# Cleaning rocks from yard that have had herbicides/pesticide?



## RhymingDemon (Jun 27, 2011)

I just moved to Arizona and am putting together my African cichlid tank. In my yard decorations I found some perfect river rocks for size and shape for my tank that are the exact color I have been looking for. The big catch is that I know that my yard has had pesticides and herbicides sprayed on or around these rocks. Is it safe to wash them off and use? Normally I might not risk it, but its hard to find the perfect rocks sometimes so I was curious if they are still possible to clean well enough.


----------



## Aulonocara_Freak (May 19, 2011)

When i got my rocks from a landscaping supply store i soaked them in BLEACH for 2-3 hours and then let them sit in the sun for 3 days then i soaked them in declorinater for 6 hours and then i put them in my tank. I would recommend you do this put let them soak in BLEACH for 5+ hours.


----------



## pancakeloach (Feb 4, 2008)

I would probably chance it after scrubbing them _really well_ with lots of running water, and using activated carbon in the filter, and making frequent water changes. I've used landscaping rock that has had pesticides sprayed in their vicinity and they didn't cause me any trouble. YMMV.


----------



## BillD (May 17, 2005)

I too would bleach them in a strong bleach solution, and if they are sun dried the dechlor isn't necessary.


----------



## Aulonocara_Freak (May 19, 2011)

BillD said:


> if they are sun dried the dechlor isn't necessary.

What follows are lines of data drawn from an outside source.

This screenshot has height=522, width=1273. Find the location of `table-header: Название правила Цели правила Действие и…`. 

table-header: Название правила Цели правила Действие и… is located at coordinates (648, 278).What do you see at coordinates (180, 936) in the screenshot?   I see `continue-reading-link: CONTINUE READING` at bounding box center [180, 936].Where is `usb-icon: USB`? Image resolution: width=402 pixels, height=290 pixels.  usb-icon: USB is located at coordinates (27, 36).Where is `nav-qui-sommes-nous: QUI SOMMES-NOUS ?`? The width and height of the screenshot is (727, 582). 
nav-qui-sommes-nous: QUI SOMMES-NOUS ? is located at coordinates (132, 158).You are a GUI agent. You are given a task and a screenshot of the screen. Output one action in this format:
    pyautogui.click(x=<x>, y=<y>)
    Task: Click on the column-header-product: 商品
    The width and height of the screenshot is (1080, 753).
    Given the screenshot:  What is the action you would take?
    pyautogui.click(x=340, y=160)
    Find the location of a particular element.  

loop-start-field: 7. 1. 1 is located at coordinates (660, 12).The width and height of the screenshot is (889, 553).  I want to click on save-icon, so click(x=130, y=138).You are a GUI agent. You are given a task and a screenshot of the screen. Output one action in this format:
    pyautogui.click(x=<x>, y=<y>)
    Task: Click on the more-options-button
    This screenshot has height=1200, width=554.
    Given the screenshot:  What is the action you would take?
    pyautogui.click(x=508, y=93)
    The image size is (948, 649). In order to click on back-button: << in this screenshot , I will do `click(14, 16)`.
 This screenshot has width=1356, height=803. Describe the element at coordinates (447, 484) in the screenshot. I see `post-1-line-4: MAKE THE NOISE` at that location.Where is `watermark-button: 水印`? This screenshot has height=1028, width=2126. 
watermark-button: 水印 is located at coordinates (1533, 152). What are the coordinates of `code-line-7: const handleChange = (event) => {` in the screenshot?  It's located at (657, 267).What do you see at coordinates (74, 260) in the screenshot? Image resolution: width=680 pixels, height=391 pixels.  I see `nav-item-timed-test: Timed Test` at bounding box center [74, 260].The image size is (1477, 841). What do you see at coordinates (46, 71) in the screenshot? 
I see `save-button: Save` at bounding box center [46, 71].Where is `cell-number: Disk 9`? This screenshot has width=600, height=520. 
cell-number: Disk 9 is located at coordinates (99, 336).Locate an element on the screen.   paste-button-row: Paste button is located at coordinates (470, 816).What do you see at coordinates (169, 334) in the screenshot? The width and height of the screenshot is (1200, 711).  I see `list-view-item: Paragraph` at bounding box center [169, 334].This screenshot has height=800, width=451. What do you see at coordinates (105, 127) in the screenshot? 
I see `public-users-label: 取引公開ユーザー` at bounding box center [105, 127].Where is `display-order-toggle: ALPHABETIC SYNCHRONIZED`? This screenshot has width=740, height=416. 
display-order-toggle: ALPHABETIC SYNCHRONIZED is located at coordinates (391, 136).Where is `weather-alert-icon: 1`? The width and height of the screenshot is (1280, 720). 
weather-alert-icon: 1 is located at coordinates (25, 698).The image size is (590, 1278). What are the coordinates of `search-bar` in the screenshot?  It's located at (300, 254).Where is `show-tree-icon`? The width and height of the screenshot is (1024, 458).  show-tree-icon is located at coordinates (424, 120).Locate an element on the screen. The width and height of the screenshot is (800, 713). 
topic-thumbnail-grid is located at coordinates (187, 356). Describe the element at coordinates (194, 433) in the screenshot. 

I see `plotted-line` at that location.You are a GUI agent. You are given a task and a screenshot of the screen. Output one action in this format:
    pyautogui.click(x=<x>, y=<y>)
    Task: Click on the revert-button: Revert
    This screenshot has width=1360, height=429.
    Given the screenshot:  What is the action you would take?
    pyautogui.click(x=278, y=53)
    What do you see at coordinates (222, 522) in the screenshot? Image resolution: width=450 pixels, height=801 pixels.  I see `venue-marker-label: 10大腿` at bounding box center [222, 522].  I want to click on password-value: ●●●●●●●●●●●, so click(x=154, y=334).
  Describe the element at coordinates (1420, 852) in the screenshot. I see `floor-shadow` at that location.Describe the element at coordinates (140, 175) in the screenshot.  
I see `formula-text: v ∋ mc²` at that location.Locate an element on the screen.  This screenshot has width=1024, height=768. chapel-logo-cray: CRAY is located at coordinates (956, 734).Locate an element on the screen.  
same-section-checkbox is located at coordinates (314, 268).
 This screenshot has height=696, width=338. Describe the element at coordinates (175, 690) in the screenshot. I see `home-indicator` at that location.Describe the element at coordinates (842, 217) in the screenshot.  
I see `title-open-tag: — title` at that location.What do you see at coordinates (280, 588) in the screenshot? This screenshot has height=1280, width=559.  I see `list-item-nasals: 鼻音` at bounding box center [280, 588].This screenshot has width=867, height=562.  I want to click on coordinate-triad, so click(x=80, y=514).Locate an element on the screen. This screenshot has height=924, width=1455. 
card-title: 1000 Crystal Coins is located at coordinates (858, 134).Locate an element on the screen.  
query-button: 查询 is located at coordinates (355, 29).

I know that! :lol: I am just VERY VERY VERY VERY VERY cautious.


----------



## pancakeloach (Feb 4, 2008)

Would bleach have any effect on chemical residues? I never bleach rocks unless they have algae on them, it seems unnecessary for rocks that have been kept on dry ground rather than immersed.


----------



## BillD (May 17, 2005)

Bleach would be unnecessary on rocks that were on dry ground. However, these rocks had pesticides and bleach is a powerful oxidant and will burn up all sorts of organics, natural and man made.


----------



## mccluggen (Jul 5, 2008)

This is one instance when I would suggest using some soap on the rocks. A lot of pesticides use oil as a carrier to make them moisture resistant. Scrub them down with some soapy water and a stiff bristled brush, then rinse them well. After rinsing use some vinegar and water to rinse them again.

The soap will help to emulsify any oils that may be on the rocks, and the vinegar will help to break down any soapy residue that may be left behind. Then you can bleach them and leave them in the sun to dry if you are still worried, but honestly after soap and vinegar they will probably be fine.


----------